*Exercise details*.
Line by line, repeat the data below exactly, beginning at the first line and ending at the line with "Task: Follow the @童星圈那点事儿 mention". Omit pictures.

*Record extracts*.
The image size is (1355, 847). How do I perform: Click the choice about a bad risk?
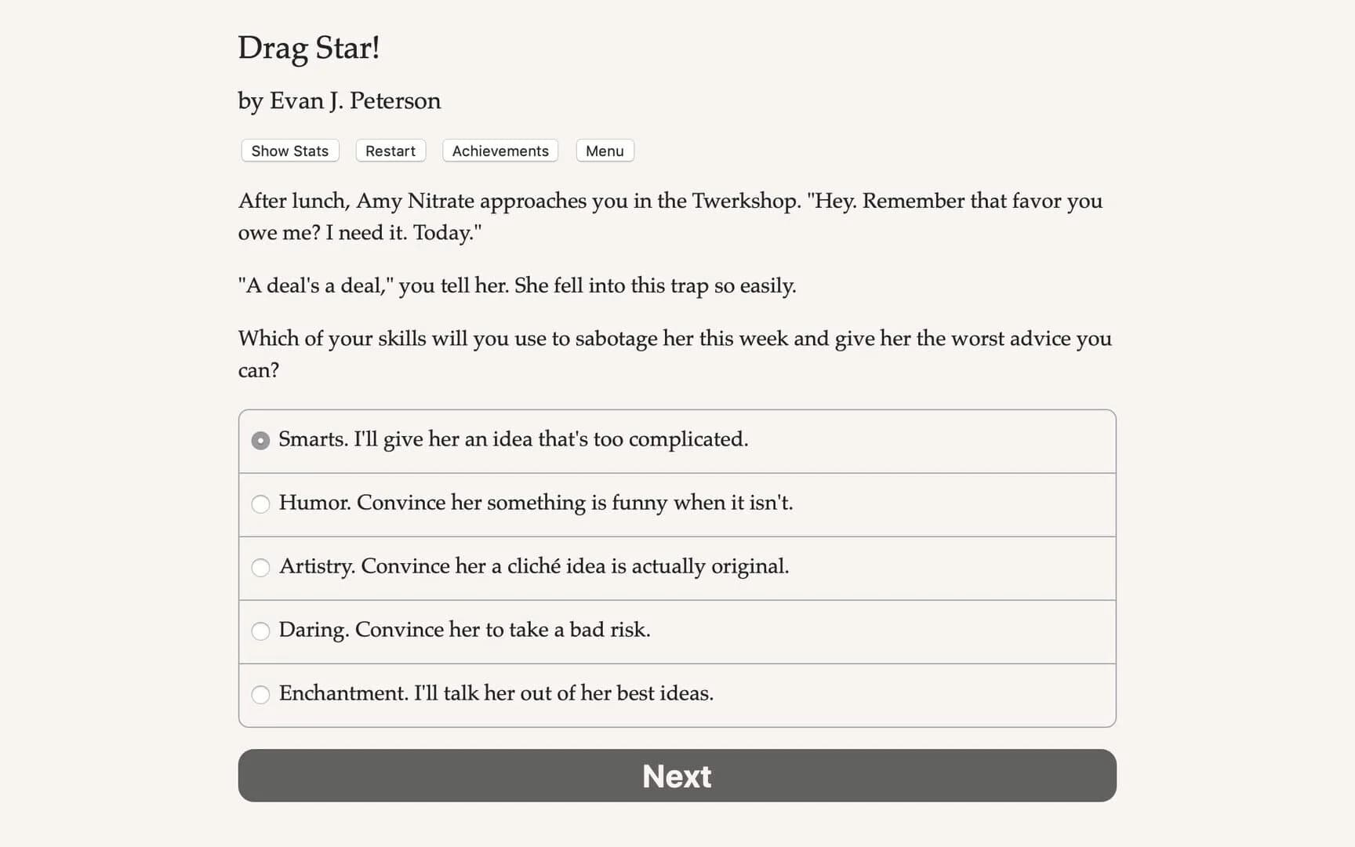tap(463, 631)
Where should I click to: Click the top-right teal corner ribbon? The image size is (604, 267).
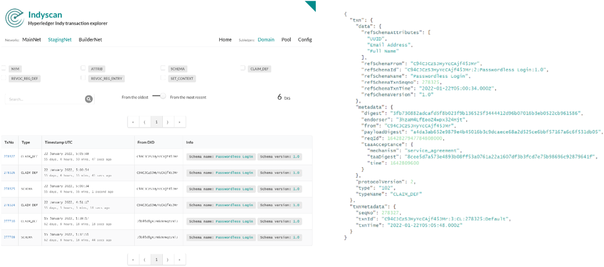311,5
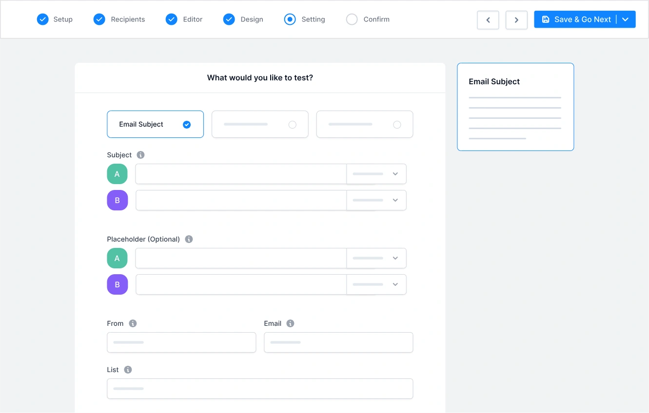Click the info icon beside Placeholder (Optional)

click(189, 239)
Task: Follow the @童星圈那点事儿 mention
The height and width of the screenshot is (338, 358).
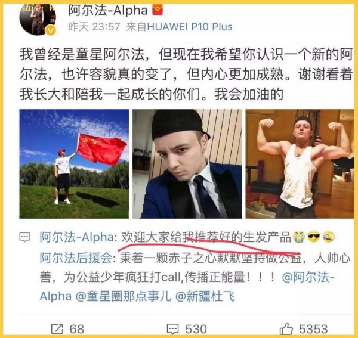Action: pos(124,296)
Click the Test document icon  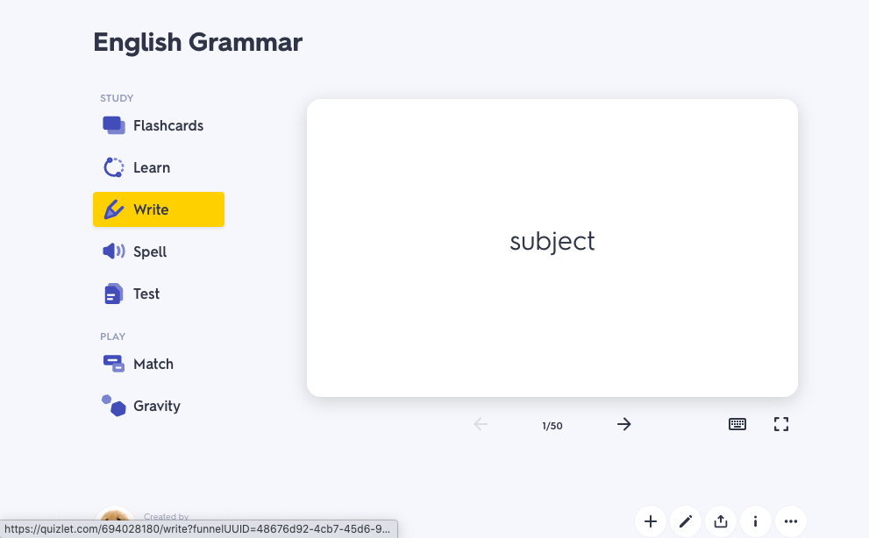click(113, 294)
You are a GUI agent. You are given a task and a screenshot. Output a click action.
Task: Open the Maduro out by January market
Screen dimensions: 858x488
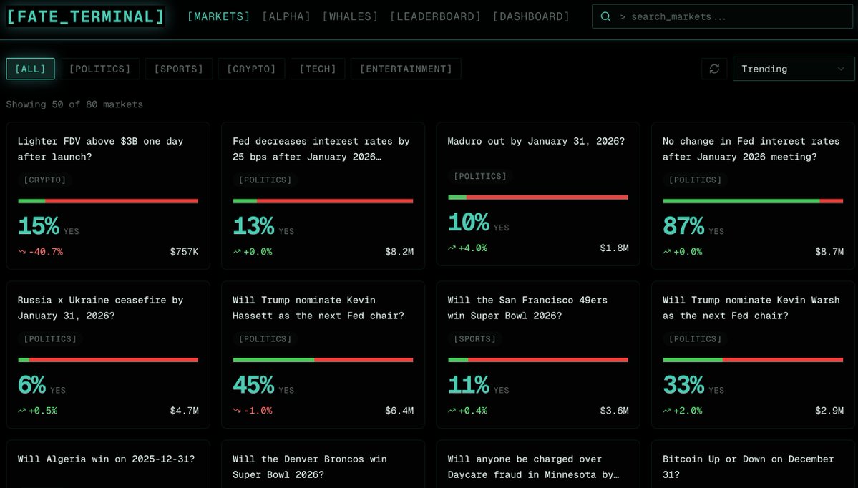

*Worked solution*.
The image size is (1355, 847). How do I perform: Click the choice about a bad risk?
tap(463, 631)
Where should I click to: Click the top-right teal corner ribbon? The image size is (604, 267).
311,5
Click the info icon beside Placeholder (Optional)

click(189, 239)
Task: Follow the @童星圈那点事儿 mention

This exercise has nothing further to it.